There is no doubt that the last two years have been challenging for businesses and their employees for many reasons.
The short to medium term economic outlook is somewhat uncertain.
Private companies can struggle to attract and retain key talent when competing against public companies with deeper pockets and generally perceived more attractive incentive arrangements.
Employees attitudes to work are changing and there has been a shift in employee expectations and priorities. Employees now place greater value on matters such as diversity, health and wellbeing, work life balance, flexible working hours and remote/hybrid working.
A more recent trend is emerging whereby the length of time that Generation Z and millennials generally remain with one employer is significantly less than previously experienced by employers and such generational based trends can cause havoc with employee retention.
Employees will continue to be motivated by financial and equity-based incentives and employers need to figure out a way of recruiting, managing and retaining a multigenerational workforce into the future.
Employers should examine their current remuneration and incentive models and consider whether they are fit for purpose in the current climate and beyond. What might have worked a few years ago may not necessarily work now due to the changing business environment and work practices.
Obviously, employers will need to consider the needs of the business and ensure that any new or adapted incentives strike the right balance between such the needs of the business and its employees.

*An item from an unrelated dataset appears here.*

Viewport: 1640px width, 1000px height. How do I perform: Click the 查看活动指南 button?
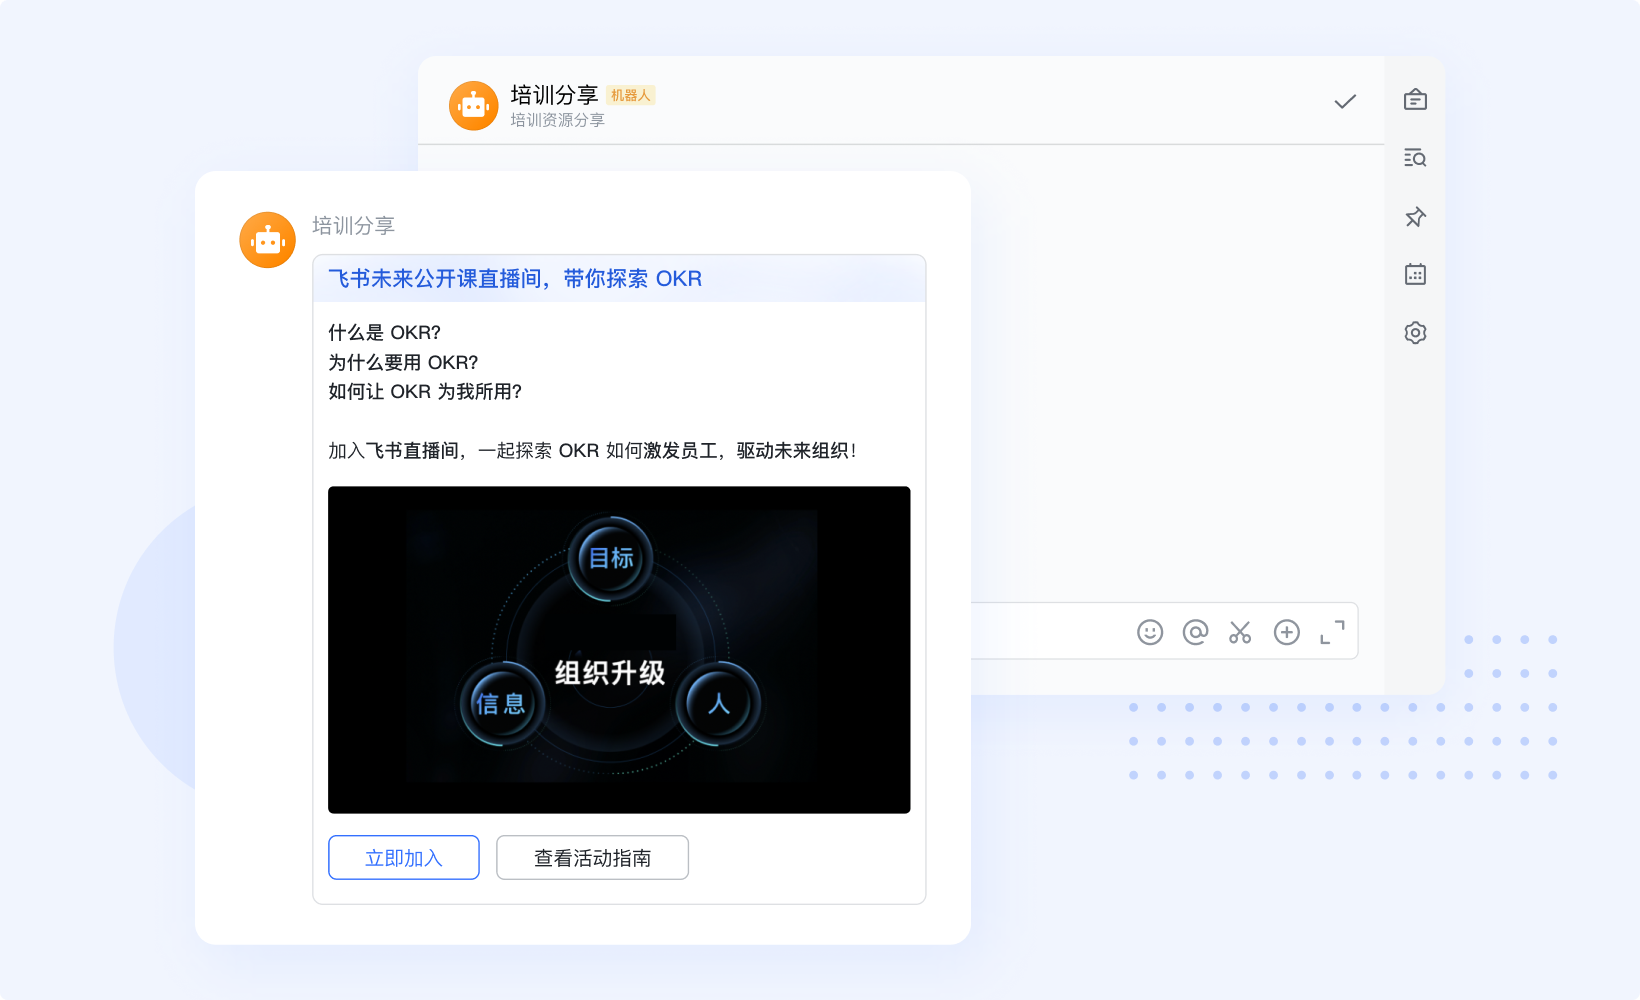(592, 857)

If the current remuneration and equity incentive models are not working or are at risk of not working going forward, then employers should engage with tax and legal advisors to establish what tweaks if any can be made to their current bonus and share schemes. Employers should ask themselves it is worth exploring new schemes which might be more aligned to the current and future growth of the business and staff retention objectives.
Whilst some private companies do not consider equity-based remuneration appropriate for their particular business model there are incentive arrangements which can be implemented which do not involve issuing equity to employees but can track the future growth of the business and are worthy of consideration.
There are many equity incentive arrangements available in Ireland and there is no one size fits all approach. It is important that the board of directors of a business take a pro-active approach to regularly monitor employee incentives offered to employees and take appropriate action to reflect the current business environment and employee trends. Professional legal and tax advice should always be taken by a company when considering amending any current share-based remuneration or introducing any new incentive plan to ensure the most appropriate incentives are in place for the relevant business and such incentives genuinely incentivise and retain key employees.